I was thinking, "I need to discuss this patch with Jorn so it gets 
integrated", but now it looks like that isn't really necessary anymore.

I'll be sad to not see Rhythmbox in Red Hat 8.1.  While it was far from 
finished, I was looking forward to at least being able to recommend it to 
a whole bunch of people I know, and at the college radio I also work at in 
my spare time (they moved to RH exclusively last year, finally).

> While I prefer the
> gnomishness of the GStreamer API over xine, GStreamer is still not very
> stable,

With the previous account of that gconf problem, I just wanted to touch
on what I think is a more fundamental problem than what you call 
"GStreamer not being stable".  It's a typical case of not having enough 
communication.  AFAIK, you've been in #gstreamer for no more than a day 
over the past year.  You've filed five bugs against GStreamer, all of 
which got taken into account, worked on and fixed.  I mostly only found 
out about issues in rhythmbox by hanging out in #rhythmbox myself.  And 
when you complained about them, I offered help and suggestions every time.

I'm just not sure most of those suggestions ever made their way into the 
code; see the gconf example.

It wasn't very easy for me to always use Rhythmbox either - numerous UI 
overhauls and various stages of brokenness sometimes got in the way.  But 
I just kept the last good version around and it served me well.  On my 
laptop, I've ran rhythmbox for days on end without any problems.  This 
allowed me to fix stuff in GStreamer, or at least report it, so that 
Rhythmbox worked better.

FWIW, basically the only issue you have is quite simply, using i686 glibc 
on Red Hat with the thread-based schedulers.  This problem :
a) only happens on i686 glibc redhat (which not only uses different opt 
flags, but a different code path in the source code)
b) doesn't happen with i386 glibc (which you can easily install)
c) doesn't happen with the optimal scheduler wim wrote (which just needs a 
few more tweaks to get right).

If you had wanted to actually develop Rhythmbox, you could've just 
installed i386 glibc and got on with it, knowing that Wim is working very 
hard and doing great work on writing a cothreadless scheduler.
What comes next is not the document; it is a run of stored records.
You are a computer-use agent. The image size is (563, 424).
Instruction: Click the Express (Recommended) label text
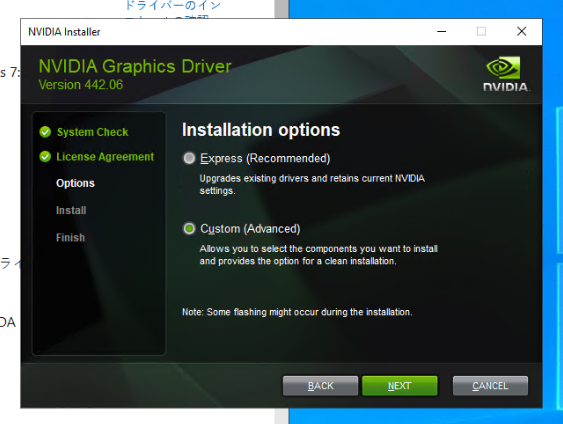(x=265, y=158)
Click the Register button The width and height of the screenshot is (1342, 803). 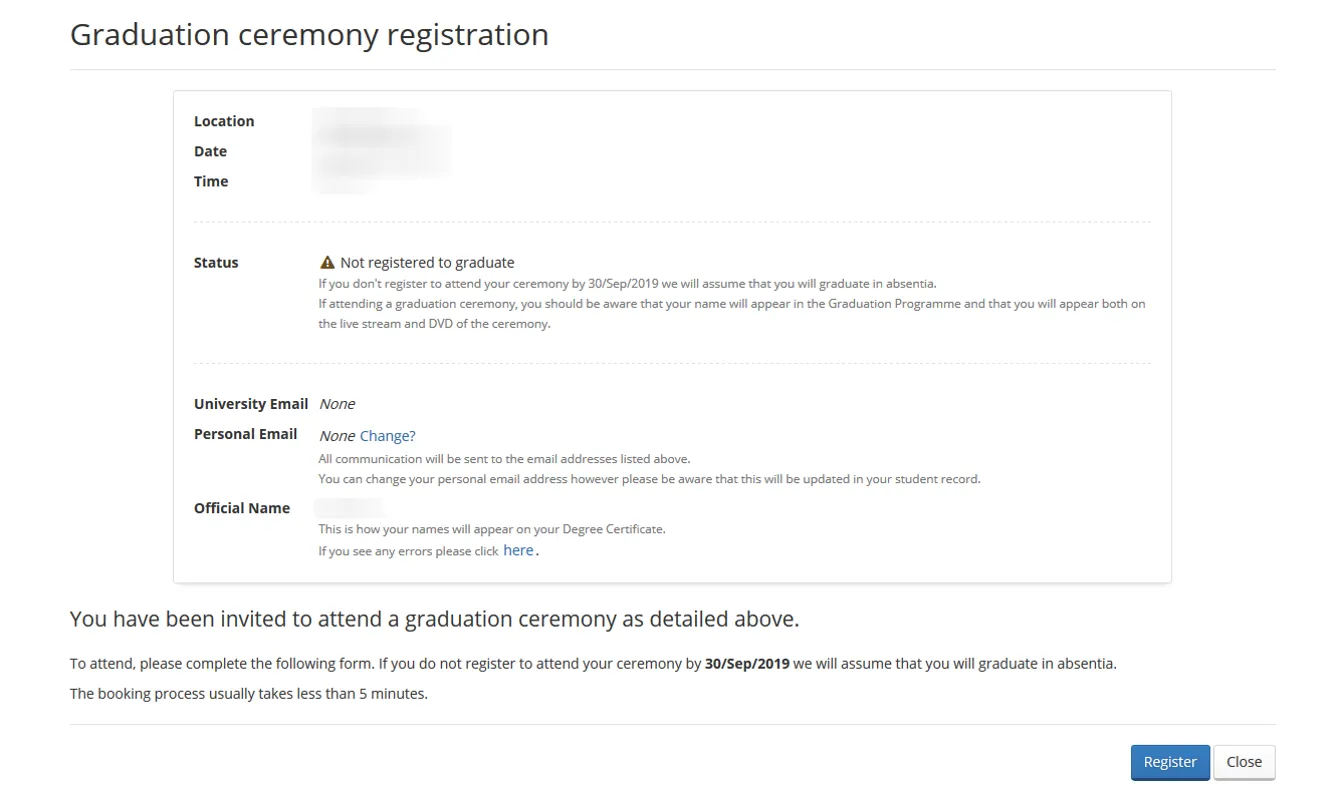1170,761
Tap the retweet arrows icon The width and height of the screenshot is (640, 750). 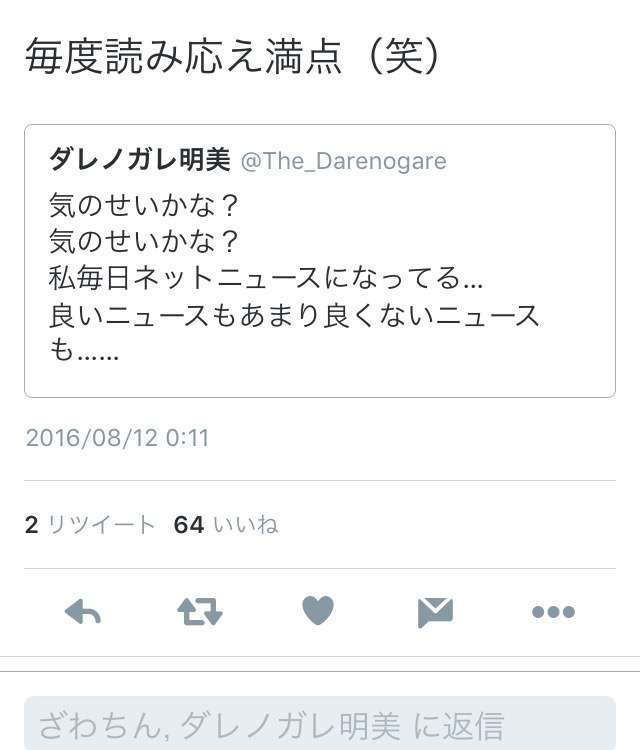pyautogui.click(x=200, y=611)
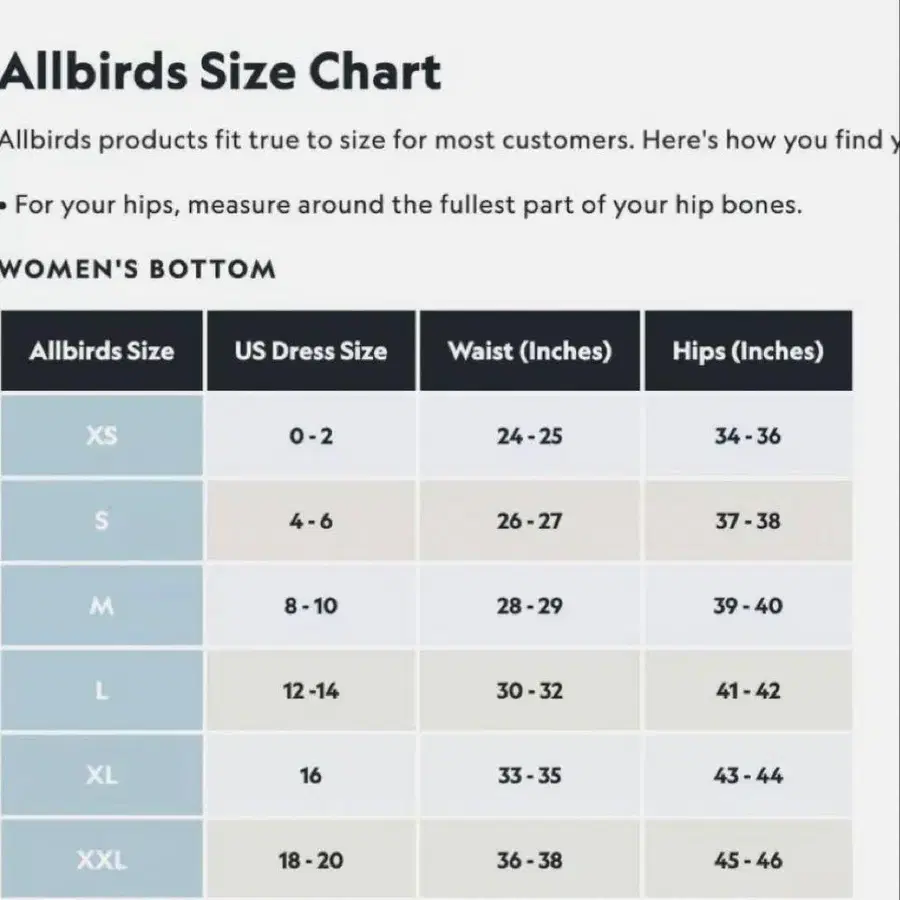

It's a bit disheartening for us if, after working so hard on Gnome 2.2 
stuff and hammering out the major user-visible bugs, you suddenly, without 
any notice or any communication with us, decide to switch to something 
else on the basis that "GStreamer is unstable".

Frankly, Rhythmbox uses very little in GStreamer that is unstable.  
Stability of GStreamer in the areas that Rhythmbox uses has been proven by 
applications that do a lot more complex processing than the rhythmbox 
decode ! volume ! adder chain.  I wrote the basics of nautilus-media in 
two days, and apart from some of the logic of autoplugging it works 
incredibly well.  So I don't really think the unstability of Rhythmbox can 
be entirely blamed on GStreamer at all.  And I never gave up on Rhythmbox 
either, even though it never managed to read trees with much more than 1 
GB of music, or didn't clean up properly on exit, and so on.

Of course, I respect your decision.  I just feel that the way it has been 
taken is untimely and unfair.  So of course I hope you change your mind 
some time in the future.

Open source development works or fails mostly on two things :
actual work and communication.
Both GStreamer and Rhythmbox had a lot of actual work put to them, but for 
some reason the communication didn't work well.
Communication is achieved through mails, bug reports, and irc.
Basically, we can't fix bugs that we don't know about.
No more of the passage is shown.